> **Text passage**
_ _ _ _ _

# What is the DEX Universe Bond Index?



## natalie_d (Nov 25, 2009)

Hi everyone,

I'm a recent university grad and I've been working for almost a year now. I'm thinking about starting my first RRSP account. I'm leaning towards ING Direct's Street Wise Balanced Income Fund, due to its zero (supposedly) fee and advertised low risk. The fund invests 70% in the DEX Universe Bond Index, and the rest in Canadian, U.S. and global equity indices. Can someone please explain to me how the value of the DEX Universe Bond Index is calculated?

Thanks!


----------



## CanadianCapitalist (Mar 31, 2009)

Check out this website for more info on the DEX Bond Universe index:

http://www.canadianbondindices.com/default.asp


----------



## DrStan (Apr 5, 2009)

If you are looking at the Streetwise Fund, make sure you also look at the TD e-Series funds. Their expense ratios are about half of what the Streetwise Fund charges (which is a 1% a year expense ratio, still much lower than other balanced funds out there) and they also are index investments. They should provide about the same returns in the long run, plus .5 % per year because of the lower fees. You can easily assemble a very similar portfolio.

As an aside, you should also evaluate your risk tolerance and how long you plan on holding these investments (I assume you are young since you have been working for a short time). Going 70% in safe bonds seems very conservative for someone with a long timeframe before retirement. It's still a good start if you are risk-averse, but since you presumably won't be touching the money for decades, stocks could provide better long-term returns.

_ _ _ _ _

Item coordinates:
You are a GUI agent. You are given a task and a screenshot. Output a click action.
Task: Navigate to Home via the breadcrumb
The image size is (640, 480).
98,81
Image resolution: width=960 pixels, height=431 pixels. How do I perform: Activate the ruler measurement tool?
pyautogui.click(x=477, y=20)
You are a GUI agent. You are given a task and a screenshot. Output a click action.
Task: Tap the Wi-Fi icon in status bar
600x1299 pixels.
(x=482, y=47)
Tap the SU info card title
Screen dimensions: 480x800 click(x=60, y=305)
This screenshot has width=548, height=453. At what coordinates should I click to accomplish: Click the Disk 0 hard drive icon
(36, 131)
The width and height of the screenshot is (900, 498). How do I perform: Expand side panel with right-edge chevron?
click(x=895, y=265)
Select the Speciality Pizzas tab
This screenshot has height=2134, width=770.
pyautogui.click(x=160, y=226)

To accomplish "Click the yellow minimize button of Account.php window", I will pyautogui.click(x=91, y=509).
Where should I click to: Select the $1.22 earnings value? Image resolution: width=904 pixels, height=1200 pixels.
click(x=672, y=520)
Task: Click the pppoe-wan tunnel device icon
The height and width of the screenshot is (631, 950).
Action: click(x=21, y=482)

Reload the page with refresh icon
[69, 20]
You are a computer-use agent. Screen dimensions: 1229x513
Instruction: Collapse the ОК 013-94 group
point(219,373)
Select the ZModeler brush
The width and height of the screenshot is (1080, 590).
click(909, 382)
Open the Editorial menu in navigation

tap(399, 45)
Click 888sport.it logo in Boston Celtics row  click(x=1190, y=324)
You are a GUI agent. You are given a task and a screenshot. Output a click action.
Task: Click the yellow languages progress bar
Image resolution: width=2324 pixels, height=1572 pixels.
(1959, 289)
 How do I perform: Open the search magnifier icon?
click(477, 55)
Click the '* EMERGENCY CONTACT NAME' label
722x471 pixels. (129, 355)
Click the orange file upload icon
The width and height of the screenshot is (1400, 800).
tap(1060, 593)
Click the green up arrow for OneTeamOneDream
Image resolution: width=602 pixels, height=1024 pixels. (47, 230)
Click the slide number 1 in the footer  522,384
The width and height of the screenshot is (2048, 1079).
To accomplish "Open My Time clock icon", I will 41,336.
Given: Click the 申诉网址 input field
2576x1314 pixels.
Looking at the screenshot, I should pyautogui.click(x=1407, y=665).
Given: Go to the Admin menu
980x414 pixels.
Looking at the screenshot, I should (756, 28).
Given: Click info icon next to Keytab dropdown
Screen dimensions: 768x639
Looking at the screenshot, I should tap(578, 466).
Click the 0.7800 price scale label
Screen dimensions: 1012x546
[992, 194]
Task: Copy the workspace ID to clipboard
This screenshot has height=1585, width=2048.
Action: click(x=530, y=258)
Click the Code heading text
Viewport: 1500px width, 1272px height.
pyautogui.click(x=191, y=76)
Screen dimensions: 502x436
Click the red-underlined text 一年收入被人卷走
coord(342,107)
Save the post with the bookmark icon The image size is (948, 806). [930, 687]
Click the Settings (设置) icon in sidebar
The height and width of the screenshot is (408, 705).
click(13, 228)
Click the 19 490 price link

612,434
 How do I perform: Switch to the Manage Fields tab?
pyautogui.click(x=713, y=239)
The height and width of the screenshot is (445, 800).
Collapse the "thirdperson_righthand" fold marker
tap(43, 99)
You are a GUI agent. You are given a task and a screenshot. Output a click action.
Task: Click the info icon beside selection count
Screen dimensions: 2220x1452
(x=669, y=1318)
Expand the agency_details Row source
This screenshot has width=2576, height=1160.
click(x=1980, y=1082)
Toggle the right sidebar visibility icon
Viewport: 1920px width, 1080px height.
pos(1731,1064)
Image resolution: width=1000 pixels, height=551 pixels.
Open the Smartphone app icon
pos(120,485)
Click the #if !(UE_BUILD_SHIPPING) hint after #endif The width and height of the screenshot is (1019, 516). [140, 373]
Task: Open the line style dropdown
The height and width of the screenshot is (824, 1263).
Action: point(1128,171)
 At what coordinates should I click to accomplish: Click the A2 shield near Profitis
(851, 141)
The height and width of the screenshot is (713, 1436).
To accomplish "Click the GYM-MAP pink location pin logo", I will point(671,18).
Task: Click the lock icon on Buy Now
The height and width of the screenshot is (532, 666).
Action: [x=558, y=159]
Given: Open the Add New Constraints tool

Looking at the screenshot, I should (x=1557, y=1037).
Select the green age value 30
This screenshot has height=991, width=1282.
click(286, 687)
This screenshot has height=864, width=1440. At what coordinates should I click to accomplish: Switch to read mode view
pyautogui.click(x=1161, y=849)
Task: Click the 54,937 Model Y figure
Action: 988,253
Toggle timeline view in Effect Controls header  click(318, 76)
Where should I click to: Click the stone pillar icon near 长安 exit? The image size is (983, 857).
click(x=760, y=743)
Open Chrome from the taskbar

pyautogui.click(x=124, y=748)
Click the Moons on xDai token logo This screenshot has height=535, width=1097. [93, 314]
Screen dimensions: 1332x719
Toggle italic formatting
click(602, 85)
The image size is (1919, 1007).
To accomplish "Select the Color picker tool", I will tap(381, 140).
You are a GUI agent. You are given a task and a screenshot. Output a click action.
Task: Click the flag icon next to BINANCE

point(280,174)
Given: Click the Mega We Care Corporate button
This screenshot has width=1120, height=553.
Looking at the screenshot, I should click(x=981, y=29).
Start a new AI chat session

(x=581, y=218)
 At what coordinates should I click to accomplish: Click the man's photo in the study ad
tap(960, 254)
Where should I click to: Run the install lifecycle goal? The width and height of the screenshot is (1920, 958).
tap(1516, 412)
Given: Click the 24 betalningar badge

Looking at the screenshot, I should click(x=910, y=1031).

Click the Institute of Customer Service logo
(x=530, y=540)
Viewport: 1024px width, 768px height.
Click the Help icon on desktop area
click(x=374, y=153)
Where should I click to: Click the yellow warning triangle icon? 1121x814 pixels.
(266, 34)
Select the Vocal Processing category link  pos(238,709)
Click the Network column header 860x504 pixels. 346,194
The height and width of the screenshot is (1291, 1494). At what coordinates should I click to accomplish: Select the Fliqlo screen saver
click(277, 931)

_ _ _ _ _

> **Your task**
Write out the part of the bond index thread word for word, from "Check out this" up to and including "very similar portfolio.".

> **Task output**
Check out this website for more info on the DEX Bond Universe index:

http://www.canadianbondindices.com/default.asp


----------



## DrStan (Apr 5, 2009)

If you are looking at the Streetwise Fund, make sure you also look at the TD e-Series funds. Their expense ratios are about half of what the Streetwise Fund charges (which is a 1% a year expense ratio, still much lower than other balanced funds out there) and they also are index investments. They should provide about the same returns in the long run, plus .5 % per year because of the lower fees. You can easily assemble a very similar portfolio.